Stated task → Transcribe all of the material below, reproducing each line without any change.

Element and text location data:
## BEGIN
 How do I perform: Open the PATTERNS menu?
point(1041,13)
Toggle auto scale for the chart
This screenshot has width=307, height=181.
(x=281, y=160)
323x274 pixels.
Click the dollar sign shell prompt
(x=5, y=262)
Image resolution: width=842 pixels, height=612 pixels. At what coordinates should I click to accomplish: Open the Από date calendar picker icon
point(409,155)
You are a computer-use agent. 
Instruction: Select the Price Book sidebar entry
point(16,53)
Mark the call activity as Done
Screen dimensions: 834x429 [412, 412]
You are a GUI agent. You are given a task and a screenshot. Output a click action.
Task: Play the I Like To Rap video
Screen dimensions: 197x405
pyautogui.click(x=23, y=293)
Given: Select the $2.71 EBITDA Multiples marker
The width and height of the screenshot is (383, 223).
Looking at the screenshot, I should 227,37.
## END
Complete response →
 How do I perform: Open the PATTERNS menu?
point(1041,13)
Toggle auto scale for the chart
This screenshot has width=307, height=181.
(x=281, y=160)
323x274 pixels.
Click the dollar sign shell prompt
(x=5, y=262)
Image resolution: width=842 pixels, height=612 pixels. At what coordinates should I click to accomplish: Open the Από date calendar picker icon
point(409,155)
You are a computer-use agent. 
Instruction: Select the Price Book sidebar entry
point(16,53)
Mark the call activity as Done
Screen dimensions: 834x429 [412, 412]
You are a GUI agent. You are given a task and a screenshot. Output a click action.
Task: Play the I Like To Rap video
Screen dimensions: 197x405
pyautogui.click(x=23, y=293)
Given: Select the $2.71 EBITDA Multiples marker
The width and height of the screenshot is (383, 223).
Looking at the screenshot, I should 227,37.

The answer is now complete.